Around 9am, a lovely Ethiopian woman who is an America World coordinator met us in the lobby and gave us a brief orientation about what we might expect in court. She escorted us to the court house. Job, our trusty America World travel coordinator, the McKims, another couple adopting that met their son the same day we met Lidiyanna, and Yonas, another member of the America World staff went with us as well. We arrived at the court house and went into a not-so-large room full of adoptive parents and birth relatives waiting for their court appointment. We stood and talked waiting for our time to come. We ended up waiting about an hour and a half which turned out to be the most difficult part of the day.

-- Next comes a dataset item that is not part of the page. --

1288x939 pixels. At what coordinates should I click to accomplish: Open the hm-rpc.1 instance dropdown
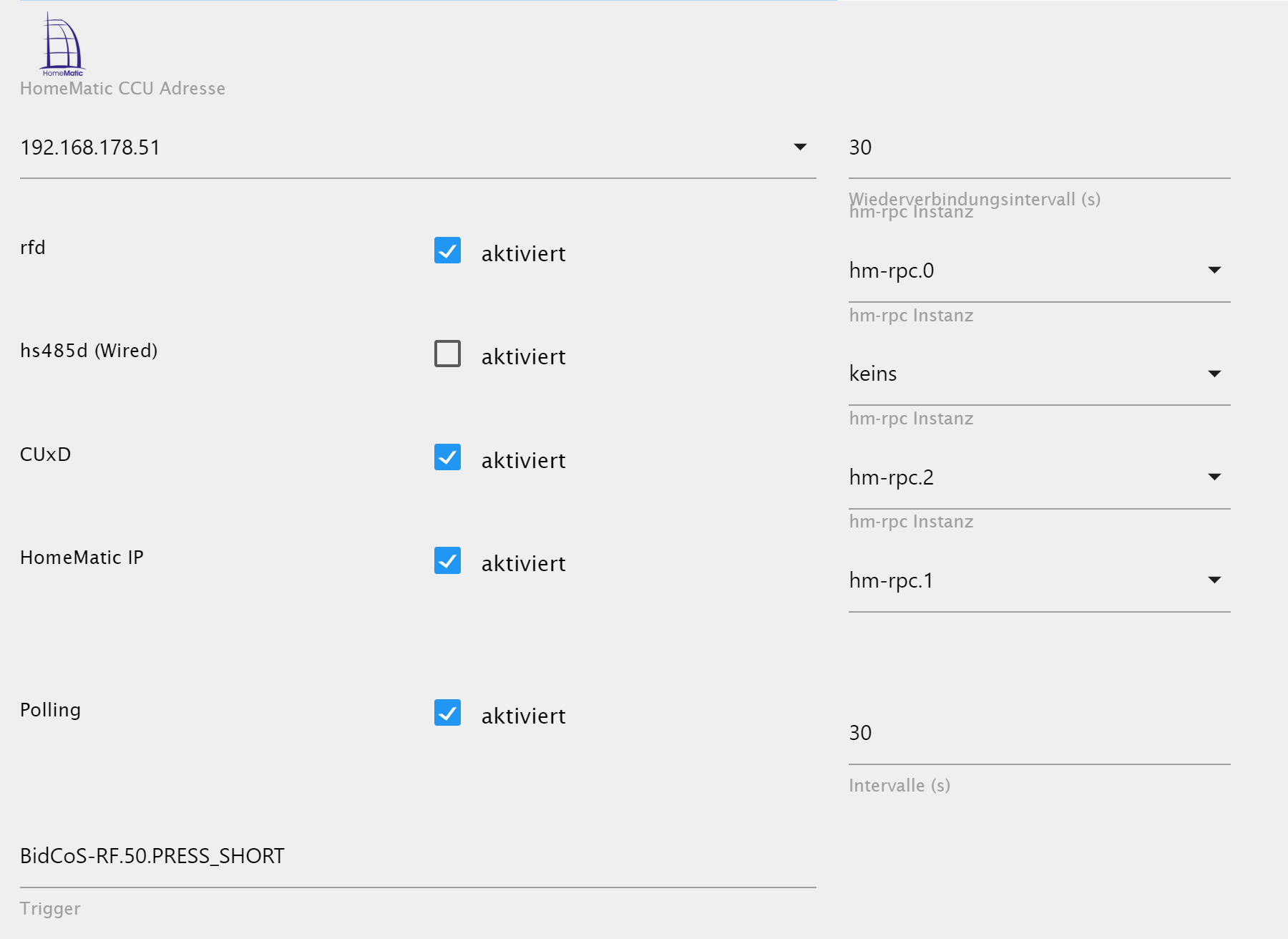pos(1214,580)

Once our time finally came, Tim and I entered a small room where the judge sat at her desk. I sat down next to a man that I later realized was Lidiyanna's birth father. The judge asked him a few questions through a translator. Then, she turned to us. I had told Tim ahead of time that he was to be the one to answer all the questions. It was such an intense moment that all I could do was nod and gulp back the lump forming in my throat. She asked Tim if we had any children at home, if they were excited, if we had a support system at home, and if we had met Lidiyanna and still wished to adopt her. I wanted to jump up and down and shout, "Yes!", but I simply nodded with a smile on my face. Then, she literally said, "She's all yours." At that point, I was so relieved and overjoyed, I could not hold back the tears. We stood to go, and at that moment of such elation for me, I realized the quiet and kind man next to me was letting go of his youngest child forever. Talk about a humbling moment.

We left the court house and made our way back to the guest house where we would meet with the birth father. We had been told ahead of time that this was an option if we wanted to do so, and we gladly embraced the opportunity to speak with this man that would forever be linked to our lives. We had come up with a list of questions and things we wanted to say.

It was a very surreal moment as we sat down with Yonahs, another translator, and the birth father. I don't want to go into much detail because Tim and I feel this is Lidiyanna's story to learn and to tell when she's ready. I will say that my heart was so softened towards this man across the table from me, and I felt so much love for him. He had the same kind, big eyes that my daughter has, and I just wanted to soak up every moment that I could with him. I have so much respect for him, and I will tell Lidiyanna that her first daddy was a man she can admire and be proud of. At the end of the conversation, we shook his hand and then we embraced. I got a wonderful picture of Lidiyanna's two daddies hugging, and her birth father had the brightest, toothiest grin on his face. I will always treasure that picture, and I hope it will be special to Lidiyanna as well.

After such an overwhelming yet joyful day, we were taken out to a traditional Ethiopian dinner with the other families in our group. It was truly a time of celebration, and I felt like I could finally relax. Lidiyanna was now our daughter, and my heart was so full.

The dinner was yummy and consisted of injera, a flat, pancake-like bread that was used to scoop up the meat, veggies, and beans. After the dinner was served, some dancers came out on stage and performed tradition Ethiopian dancing. It was amazing to watch, but the best part was when they went out into the audience. Several people in our group were chosen to dance, and Tim was one of them! He was a very good sport unlike me who was glued to my seat. Below is a picture of my friend, Neiva, who had been with us at the court date earlier that day. What a great way to end a great day! Tim and I both feel into bed later that night.

1 comment:

KatieJones said...

Oh Jo I am so glad you share your journey with us on the blog. I love reading about Lidyanna and I am so happy for your family!